*Your assignment*: Copy whichever lines of the data hold the word "label".

*Study material*:
■ ■ ■

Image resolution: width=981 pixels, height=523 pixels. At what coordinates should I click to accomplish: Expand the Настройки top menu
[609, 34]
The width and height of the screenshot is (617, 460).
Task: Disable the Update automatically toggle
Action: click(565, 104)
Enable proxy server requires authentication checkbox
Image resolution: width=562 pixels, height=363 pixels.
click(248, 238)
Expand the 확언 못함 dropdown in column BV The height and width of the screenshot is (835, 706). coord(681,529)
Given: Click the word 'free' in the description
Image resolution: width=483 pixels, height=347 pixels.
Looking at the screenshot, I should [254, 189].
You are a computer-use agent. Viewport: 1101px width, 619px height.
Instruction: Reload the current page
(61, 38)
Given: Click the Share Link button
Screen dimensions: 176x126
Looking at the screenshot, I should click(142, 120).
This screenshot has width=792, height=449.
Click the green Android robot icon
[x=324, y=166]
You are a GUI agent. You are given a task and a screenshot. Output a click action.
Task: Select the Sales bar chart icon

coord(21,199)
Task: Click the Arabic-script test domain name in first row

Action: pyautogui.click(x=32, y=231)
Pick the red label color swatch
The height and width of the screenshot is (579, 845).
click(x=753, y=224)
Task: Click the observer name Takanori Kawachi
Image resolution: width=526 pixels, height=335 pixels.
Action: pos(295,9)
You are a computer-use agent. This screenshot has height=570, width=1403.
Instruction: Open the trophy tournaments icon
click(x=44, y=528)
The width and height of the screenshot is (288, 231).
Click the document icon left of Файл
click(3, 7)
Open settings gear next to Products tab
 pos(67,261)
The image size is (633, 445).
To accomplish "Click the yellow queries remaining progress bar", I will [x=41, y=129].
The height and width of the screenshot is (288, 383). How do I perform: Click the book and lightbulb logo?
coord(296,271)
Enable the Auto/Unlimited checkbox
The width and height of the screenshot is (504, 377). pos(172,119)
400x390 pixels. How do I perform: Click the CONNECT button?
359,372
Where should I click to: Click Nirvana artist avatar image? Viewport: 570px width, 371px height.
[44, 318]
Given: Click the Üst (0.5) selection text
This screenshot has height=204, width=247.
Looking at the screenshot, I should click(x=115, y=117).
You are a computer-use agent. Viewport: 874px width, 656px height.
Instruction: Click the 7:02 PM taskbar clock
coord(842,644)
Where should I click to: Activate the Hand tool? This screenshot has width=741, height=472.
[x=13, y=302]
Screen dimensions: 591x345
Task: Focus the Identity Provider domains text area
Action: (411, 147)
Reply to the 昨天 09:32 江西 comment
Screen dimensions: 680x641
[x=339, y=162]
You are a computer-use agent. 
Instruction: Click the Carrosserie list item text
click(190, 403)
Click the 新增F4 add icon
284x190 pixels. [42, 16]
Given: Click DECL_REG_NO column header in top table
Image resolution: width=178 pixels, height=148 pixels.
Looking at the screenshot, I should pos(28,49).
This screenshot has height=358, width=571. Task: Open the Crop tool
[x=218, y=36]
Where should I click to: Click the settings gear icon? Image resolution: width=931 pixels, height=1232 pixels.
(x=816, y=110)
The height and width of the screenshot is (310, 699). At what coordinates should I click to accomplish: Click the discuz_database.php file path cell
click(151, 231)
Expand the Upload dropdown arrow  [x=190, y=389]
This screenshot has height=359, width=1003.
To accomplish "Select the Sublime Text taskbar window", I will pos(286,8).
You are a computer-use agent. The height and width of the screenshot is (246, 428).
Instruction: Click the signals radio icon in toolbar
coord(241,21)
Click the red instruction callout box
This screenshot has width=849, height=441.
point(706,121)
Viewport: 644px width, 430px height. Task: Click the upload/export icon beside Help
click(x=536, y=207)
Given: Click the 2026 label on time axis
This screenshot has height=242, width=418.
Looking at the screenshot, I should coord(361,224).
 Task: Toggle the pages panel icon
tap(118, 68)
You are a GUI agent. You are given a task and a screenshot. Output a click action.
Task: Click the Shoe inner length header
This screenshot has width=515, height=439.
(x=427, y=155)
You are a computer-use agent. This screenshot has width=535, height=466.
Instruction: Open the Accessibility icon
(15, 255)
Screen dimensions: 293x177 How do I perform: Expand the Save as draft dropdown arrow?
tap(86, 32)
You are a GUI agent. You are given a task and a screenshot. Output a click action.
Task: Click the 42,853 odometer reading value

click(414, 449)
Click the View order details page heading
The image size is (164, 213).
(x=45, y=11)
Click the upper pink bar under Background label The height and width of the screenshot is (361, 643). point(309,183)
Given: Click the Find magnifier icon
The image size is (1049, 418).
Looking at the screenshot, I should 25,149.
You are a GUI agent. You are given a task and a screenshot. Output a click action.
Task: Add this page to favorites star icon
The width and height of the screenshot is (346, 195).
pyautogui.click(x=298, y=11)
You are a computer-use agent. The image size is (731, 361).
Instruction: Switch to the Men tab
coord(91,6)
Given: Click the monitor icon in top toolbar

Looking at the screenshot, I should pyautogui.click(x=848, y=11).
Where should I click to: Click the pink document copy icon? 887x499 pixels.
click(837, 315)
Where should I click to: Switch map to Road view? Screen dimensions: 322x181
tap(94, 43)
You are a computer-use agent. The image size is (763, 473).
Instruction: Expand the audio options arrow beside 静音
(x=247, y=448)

■ ■ ■

*Solution*:
Pick the red label color swatch
Given: Click the 2026 label on time axis
Click the upper pink bar under Background label The height and width of the screenshot is (361, 643). point(309,183)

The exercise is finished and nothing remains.